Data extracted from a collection
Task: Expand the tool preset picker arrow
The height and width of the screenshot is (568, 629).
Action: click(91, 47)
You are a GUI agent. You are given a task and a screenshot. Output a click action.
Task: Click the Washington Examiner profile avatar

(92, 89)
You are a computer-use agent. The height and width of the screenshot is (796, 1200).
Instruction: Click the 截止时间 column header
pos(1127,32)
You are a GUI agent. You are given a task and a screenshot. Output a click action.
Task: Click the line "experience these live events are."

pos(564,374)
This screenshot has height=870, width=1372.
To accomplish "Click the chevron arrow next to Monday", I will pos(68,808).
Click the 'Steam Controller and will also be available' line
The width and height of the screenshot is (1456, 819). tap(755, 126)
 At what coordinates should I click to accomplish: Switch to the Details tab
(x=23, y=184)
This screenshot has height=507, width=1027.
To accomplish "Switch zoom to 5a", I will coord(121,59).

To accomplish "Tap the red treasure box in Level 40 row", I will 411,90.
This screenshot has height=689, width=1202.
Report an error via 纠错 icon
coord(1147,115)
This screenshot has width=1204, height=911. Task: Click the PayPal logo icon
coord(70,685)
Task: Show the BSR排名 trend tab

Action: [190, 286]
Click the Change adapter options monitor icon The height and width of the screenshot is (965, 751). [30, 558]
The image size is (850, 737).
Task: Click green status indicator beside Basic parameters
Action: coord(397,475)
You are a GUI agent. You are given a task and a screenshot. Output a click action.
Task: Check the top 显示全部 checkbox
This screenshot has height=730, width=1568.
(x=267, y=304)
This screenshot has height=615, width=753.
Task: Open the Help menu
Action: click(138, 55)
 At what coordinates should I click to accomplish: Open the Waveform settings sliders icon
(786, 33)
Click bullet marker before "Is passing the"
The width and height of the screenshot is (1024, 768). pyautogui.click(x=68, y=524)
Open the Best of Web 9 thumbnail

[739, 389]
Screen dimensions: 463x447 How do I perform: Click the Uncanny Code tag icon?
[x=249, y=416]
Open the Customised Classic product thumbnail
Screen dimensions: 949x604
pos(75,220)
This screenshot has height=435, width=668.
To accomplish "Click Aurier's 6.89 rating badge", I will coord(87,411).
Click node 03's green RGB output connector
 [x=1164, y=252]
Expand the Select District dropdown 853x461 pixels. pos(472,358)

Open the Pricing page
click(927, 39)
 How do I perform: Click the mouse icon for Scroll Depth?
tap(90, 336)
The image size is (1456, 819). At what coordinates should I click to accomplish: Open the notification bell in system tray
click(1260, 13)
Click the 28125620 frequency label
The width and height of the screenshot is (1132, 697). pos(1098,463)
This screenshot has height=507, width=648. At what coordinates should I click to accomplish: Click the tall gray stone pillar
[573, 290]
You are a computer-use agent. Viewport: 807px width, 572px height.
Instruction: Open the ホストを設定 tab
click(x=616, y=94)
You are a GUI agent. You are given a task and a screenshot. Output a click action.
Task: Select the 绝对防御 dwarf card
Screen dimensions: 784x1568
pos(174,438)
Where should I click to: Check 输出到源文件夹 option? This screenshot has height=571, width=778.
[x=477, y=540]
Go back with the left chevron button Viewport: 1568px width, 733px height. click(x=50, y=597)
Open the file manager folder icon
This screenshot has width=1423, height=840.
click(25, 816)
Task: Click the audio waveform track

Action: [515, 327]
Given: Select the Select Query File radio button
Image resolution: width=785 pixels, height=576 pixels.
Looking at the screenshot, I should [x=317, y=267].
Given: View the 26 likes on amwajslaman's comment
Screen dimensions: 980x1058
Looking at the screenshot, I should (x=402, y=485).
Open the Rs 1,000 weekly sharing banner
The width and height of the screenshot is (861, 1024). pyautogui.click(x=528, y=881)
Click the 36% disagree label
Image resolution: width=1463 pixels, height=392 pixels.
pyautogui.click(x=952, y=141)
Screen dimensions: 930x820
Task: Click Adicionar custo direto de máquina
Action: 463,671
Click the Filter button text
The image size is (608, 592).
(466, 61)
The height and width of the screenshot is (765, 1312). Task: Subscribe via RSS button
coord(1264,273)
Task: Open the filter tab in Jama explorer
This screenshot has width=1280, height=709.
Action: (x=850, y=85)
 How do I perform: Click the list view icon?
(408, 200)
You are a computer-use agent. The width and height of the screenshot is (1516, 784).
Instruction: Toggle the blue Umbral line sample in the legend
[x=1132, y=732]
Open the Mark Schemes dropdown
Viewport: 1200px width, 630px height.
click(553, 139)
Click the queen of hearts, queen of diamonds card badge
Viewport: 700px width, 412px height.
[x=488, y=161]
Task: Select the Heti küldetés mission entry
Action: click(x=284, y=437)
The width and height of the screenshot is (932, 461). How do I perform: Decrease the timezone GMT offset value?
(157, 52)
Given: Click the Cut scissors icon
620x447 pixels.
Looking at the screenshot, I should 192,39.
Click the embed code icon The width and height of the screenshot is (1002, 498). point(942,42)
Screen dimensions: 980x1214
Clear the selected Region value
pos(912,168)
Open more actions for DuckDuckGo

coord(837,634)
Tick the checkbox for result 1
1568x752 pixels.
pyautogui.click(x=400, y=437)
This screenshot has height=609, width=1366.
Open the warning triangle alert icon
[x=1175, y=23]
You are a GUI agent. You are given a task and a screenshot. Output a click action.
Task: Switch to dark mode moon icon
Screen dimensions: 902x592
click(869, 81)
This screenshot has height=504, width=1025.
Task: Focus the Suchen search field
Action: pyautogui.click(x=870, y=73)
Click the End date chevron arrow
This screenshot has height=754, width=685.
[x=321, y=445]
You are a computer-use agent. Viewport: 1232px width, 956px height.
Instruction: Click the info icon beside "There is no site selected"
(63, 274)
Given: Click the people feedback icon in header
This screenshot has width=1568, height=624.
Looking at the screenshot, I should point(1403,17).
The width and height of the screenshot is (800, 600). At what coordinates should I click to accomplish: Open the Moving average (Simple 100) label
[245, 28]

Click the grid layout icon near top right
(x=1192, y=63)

» Required work:
Identify all lines in the records above with the word "chevron".

» Output of the exercise:
To accomplish "Click the chevron arrow next to Monday", I will pos(68,808).
Go back with the left chevron button Viewport: 1568px width, 733px height. click(x=50, y=597)
Click the End date chevron arrow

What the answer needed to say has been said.